I listen to the Dr Moy price this morning on the radio. I was left wondering if Moy himself understood the challenges or if things are becoming clear and perhaps he had not previously appreciated the complete picture.

It did seem like we are having to go back to the start due to the lost of 5-7 years as we mucked about flogging a dead hoarse. Need for standards for authentication, messaging, encryption, I think he even went as basic as a naming convention and ‘words’ ( which I took as requiring ontologies/taxonomies).

Anonymous said...

Did he claim to represent the AMA and ADHA or just the AMA?

Anonymous said...

Why has the MyHR Opt-out communications campaign suddenly stopped when the Opt-out deadline has been extended to 31 January 2019?

It can't be the cost, can it?

Why don't they write to every Medicare Card holder informing them of the changed deadline and explaining that even if you don't Opt-out before the deadline ends you can Opt-out at any time after that and your record will be totally deleted?

Come to think of it, why do they talk about an Opting-out deadline if you can Opt-out at any time before or after the deadline?

It all seems so random. It's a good think the Department is not building our new billion dollar submarines!

Anonymous said...

Even my families local GP had to print out a sticker to place over the supplied ADHA marketing poster. I’ll drop by and see if they know it’s change dates again.

» Information
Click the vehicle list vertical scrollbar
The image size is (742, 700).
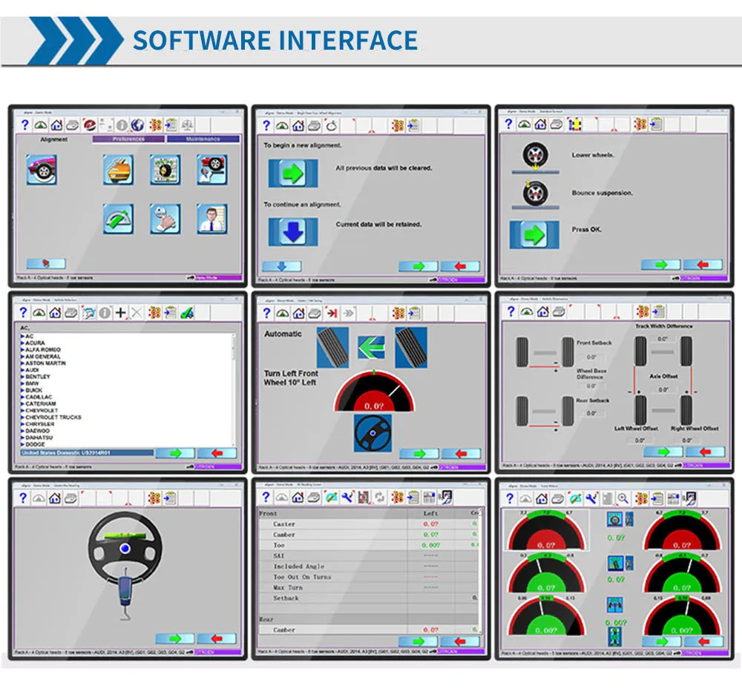pyautogui.click(x=233, y=390)
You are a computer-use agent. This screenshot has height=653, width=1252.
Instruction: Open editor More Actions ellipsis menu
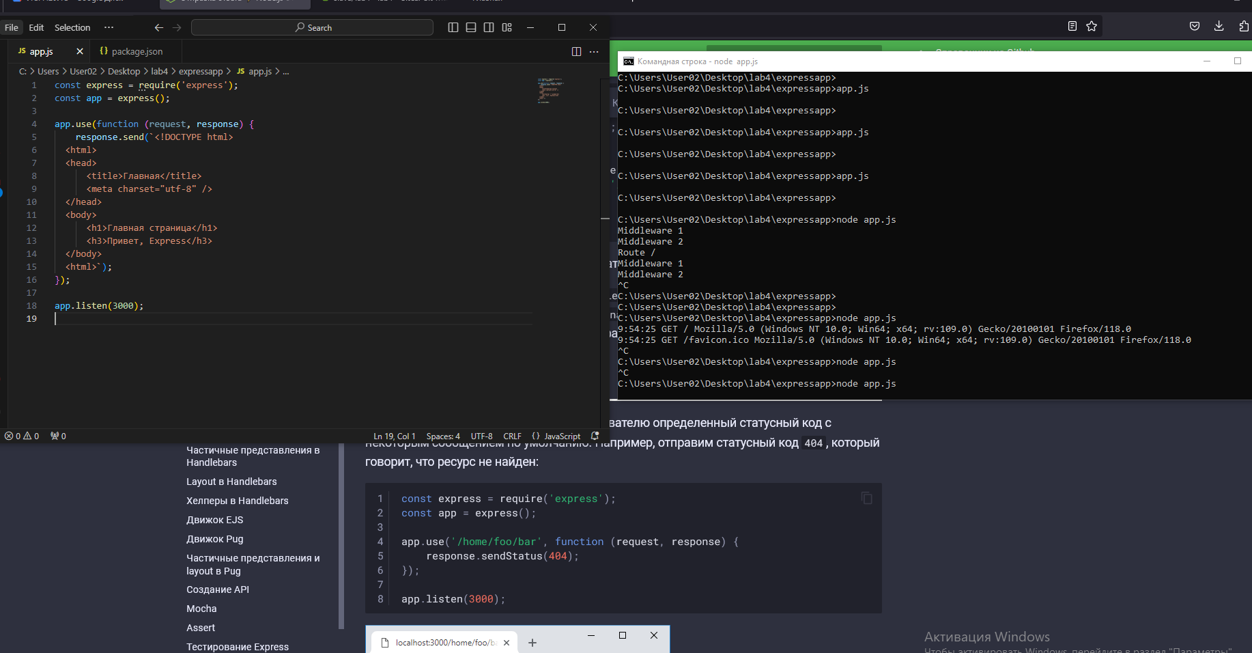click(x=594, y=52)
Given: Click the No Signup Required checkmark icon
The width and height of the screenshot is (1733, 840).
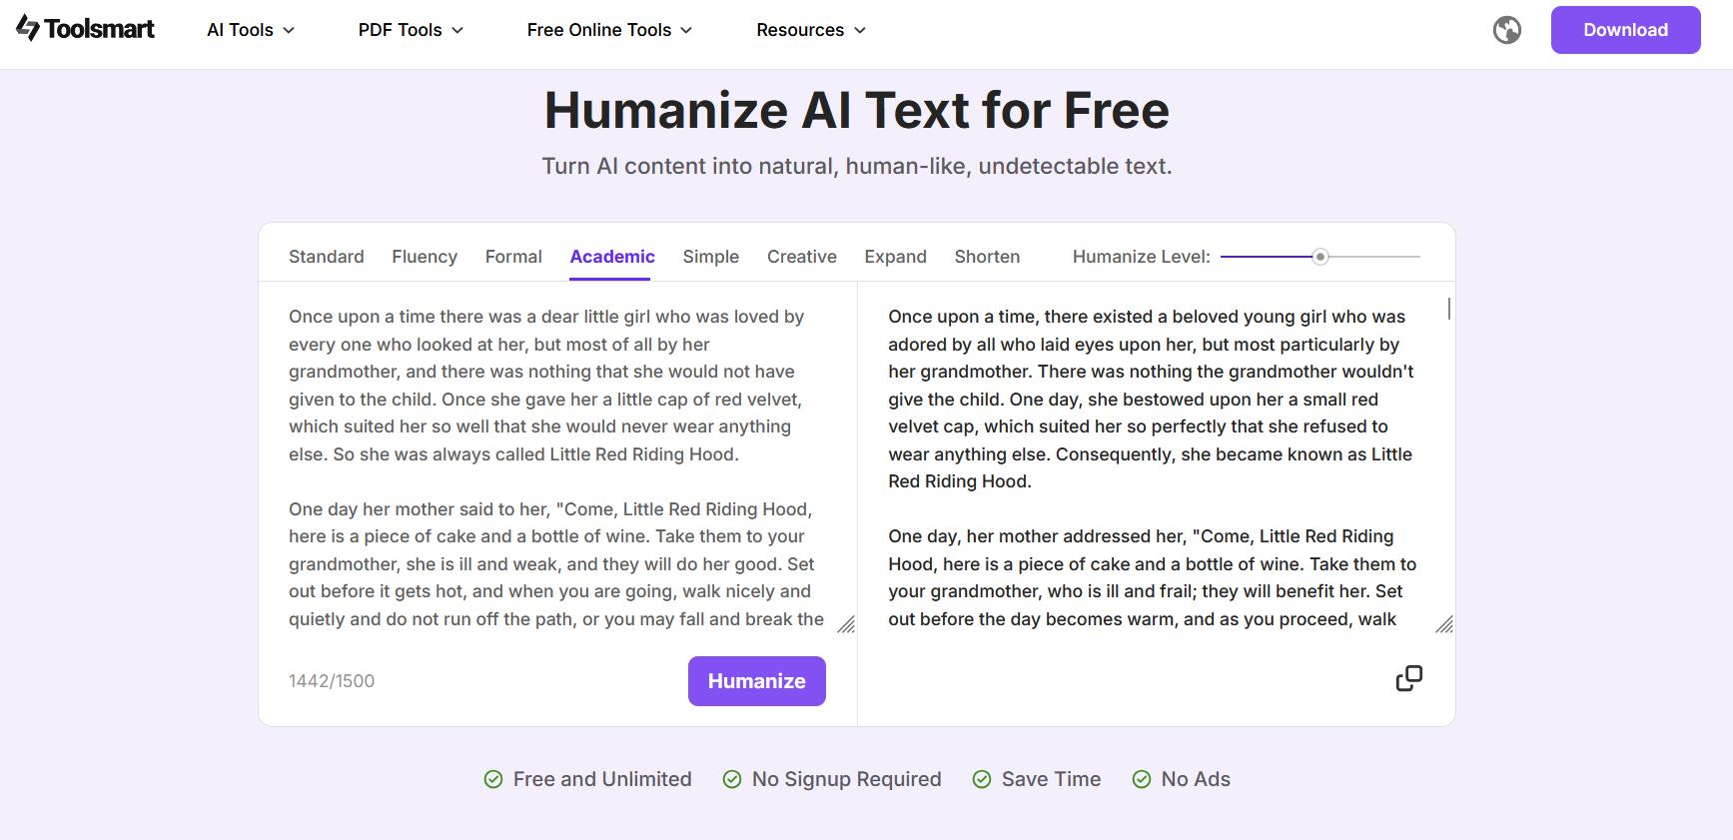Looking at the screenshot, I should click(x=732, y=779).
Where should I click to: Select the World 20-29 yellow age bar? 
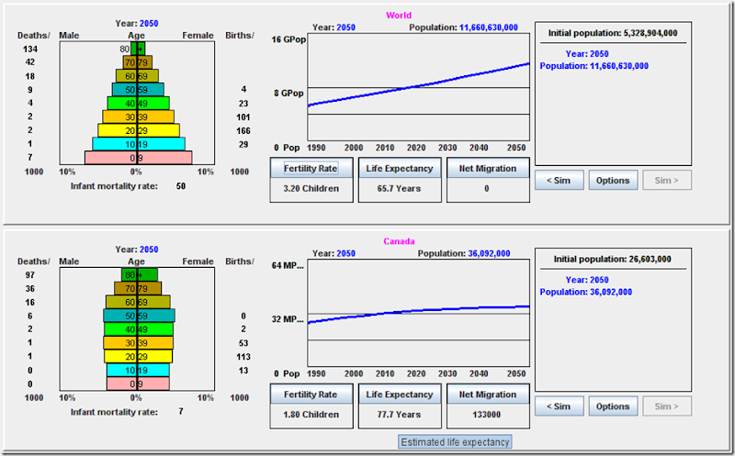click(139, 130)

» Exercise goal
Write out the passage of the My Health Record comments from "It did seem" to "be totally deleted?", word for word. The data that comes after the comments is separate material and has no connection to them.

» Output for this exercise
It did seem like we are having to go back to the start due to the lost of 5-7 years as we mucked about flogging a dead hoarse. Need for standards for authentication, messaging, encryption, I think he even went as basic as a naming convention and ‘words’ ( which I took as requiring ontologies/taxonomies).

Anonymous said...

Did he claim to represent the AMA and ADHA or just the AMA?

Anonymous said...

Why has the MyHR Opt-out communications campaign suddenly stopped when the Opt-out deadline has been extended to 31 January 2019?

It can't be the cost, can it?

Why don't they write to every Medicare Card holder informing them of the changed deadline and explaining that even if you don't Opt-out before the deadline ends you can Opt-out at any time after that and your record will be totally deleted?